The Court of Appeals and the dissent concluded that Milwaukee’s residency requirement was not a matter of statewide concern. Here is a quote from the dissent:
Instead of freeing municipalities from interference by the legislature when dealing with local affairs, the majority limits the power and restrains the ability of municipalities to self-govern. … the majority grants extensive power to the legislature to interfere with matters that relate exclusively to the local affairs of Wisconsin’s cities and villages. It does this by contravening the well-recognized purpose of the Home Rule Amendment, ignoring the evidentiary record, and creating a heretofore unknown facial uniformity rule. … the majority’s analysis of the Home Rule Amendment threatens to give license to the legislature to invade any city it chooses with legislation targeted at matters of purely local concern.
Rebecca Bradley’s concurring opinion is oddly inconsistent. She writes it to disagree with the majority’s conclusion that state-wide concern is the same as uniformity. In the process, she describes the history and motivation behind the amendment. At one point she quotes an editorial in a Stevens Point newspaper:
… the legislature of Wisconsin is gradually but surely taking away the rights of municipalities to govern themselves. The matter has reached the point today where democracy is in danger of being replaced by imperialism.
This quote could fit today’s legislature, but it dates from 1924, when the home rule amendment, drafted by Daniel Hoan, was under consideration. However, after explaining in considerable detail why the majority misinterprets the home rule amendment, Rebecca Bradley makes a U-turn and agrees that it does indeed address an issue of state-wide concern, because the legislature says it does by stating: “The legislature finds that public employee residency requirements are a matter of statewide concern.” In short, all a legislature need do is declare something is a statewide concern and it thereby becomes subject to any laws it wants to pass.
As with the Imani ruling, this decision effectively makes part of the Wisconsin Constitution–the home rule amendment–meaningless. If the legislature disagreed with a decision by a city or village, it could overrule that decision simply by (1) declaring the subject a matter of “statewide interest” and (2) applying its rule statewide.
Doe II was an investigation led by the Milwaukee District Attorney’s office of coordination between the Scott Walker campaign for governor and various supposedly independent conservative groups. The state Supreme Court ended the investigation by declaring that the state law treating such coordination as a contribution to the candidate is unconstitutional.
The decision by Justice Gableman declared that “the special prosecutor’s legal theory is unsupported in either reason or law.” Yet the legal theory that Gableman so readily dismissed was part of Wisconsin law, was part of federal law—and still is—and was repeatedly referenced by conservative US Supreme Court Justices as a reason that other limits on independent spending could be safely eliminated.

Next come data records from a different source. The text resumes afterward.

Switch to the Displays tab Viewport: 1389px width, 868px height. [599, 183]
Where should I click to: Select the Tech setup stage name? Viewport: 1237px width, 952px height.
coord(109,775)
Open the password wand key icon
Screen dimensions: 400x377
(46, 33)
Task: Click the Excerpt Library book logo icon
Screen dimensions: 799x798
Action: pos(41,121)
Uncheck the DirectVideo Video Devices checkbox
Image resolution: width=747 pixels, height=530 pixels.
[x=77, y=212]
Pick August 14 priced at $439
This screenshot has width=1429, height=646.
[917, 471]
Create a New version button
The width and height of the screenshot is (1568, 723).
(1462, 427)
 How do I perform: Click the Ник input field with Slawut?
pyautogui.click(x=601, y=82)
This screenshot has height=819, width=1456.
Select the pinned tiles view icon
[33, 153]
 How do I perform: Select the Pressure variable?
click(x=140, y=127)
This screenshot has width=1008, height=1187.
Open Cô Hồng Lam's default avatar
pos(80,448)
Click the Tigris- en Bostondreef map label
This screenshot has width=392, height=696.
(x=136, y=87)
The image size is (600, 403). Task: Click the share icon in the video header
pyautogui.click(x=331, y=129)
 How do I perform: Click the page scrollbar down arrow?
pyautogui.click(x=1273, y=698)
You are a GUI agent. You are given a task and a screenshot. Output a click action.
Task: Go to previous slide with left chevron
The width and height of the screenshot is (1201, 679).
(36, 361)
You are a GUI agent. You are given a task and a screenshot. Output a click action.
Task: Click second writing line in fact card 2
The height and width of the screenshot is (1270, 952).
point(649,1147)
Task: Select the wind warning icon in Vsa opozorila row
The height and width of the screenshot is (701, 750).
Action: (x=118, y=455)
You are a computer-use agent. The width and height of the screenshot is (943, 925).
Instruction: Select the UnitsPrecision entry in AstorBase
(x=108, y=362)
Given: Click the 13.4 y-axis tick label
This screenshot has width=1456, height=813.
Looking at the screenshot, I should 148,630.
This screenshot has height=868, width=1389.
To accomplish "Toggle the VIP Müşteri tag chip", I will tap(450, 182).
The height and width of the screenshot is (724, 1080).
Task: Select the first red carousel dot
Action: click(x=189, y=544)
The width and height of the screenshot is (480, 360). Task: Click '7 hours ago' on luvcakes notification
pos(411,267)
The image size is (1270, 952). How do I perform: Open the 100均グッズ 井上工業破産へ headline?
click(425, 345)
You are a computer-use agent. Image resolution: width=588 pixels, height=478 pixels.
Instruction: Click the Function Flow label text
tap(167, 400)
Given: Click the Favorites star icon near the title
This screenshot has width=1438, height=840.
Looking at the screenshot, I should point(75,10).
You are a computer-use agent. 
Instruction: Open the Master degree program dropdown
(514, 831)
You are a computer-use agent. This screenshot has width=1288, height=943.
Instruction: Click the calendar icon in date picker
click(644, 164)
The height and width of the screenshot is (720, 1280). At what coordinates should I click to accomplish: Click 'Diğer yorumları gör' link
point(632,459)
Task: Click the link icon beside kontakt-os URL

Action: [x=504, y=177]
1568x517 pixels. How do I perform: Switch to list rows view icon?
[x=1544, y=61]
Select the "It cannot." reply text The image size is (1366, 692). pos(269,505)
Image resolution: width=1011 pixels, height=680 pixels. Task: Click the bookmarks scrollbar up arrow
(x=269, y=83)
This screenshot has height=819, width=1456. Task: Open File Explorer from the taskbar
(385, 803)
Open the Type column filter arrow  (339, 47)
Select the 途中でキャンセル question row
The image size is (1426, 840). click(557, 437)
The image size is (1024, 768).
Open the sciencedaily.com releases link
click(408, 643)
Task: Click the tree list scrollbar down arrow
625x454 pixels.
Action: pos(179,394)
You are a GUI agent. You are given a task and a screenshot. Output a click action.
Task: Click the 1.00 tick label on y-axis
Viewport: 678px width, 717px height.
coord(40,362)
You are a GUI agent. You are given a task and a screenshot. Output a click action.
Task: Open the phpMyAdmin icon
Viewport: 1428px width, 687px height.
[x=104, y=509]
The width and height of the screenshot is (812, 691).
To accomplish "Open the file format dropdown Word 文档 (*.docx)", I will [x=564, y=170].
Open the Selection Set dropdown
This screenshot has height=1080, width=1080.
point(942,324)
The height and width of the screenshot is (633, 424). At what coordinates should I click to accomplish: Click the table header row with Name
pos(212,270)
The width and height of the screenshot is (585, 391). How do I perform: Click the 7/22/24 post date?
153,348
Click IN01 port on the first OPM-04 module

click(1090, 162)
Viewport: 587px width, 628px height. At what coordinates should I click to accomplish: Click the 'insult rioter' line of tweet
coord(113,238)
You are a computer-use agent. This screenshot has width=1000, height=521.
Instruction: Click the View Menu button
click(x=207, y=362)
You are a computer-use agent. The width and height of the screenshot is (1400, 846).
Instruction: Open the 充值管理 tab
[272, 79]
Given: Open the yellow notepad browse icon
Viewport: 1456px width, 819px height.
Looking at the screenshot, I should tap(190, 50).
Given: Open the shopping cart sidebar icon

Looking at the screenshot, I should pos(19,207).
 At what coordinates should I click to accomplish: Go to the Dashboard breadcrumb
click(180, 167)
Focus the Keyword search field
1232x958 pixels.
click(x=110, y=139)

In each of these cases, the Wisconsin Supreme Court ended up ignoring the constitution—federal, state, or both. Its Imani decision accomplished the remarkable feat of violating both constitutions. Its residency requirement decision guts the Wisconsin Constitution’s home rule amendment. Its Doe II decision substituted its judgment for that of the US Supreme Court by saying that regulating coordination between candidates violated the US Constitution. This has become a very odd court indeed.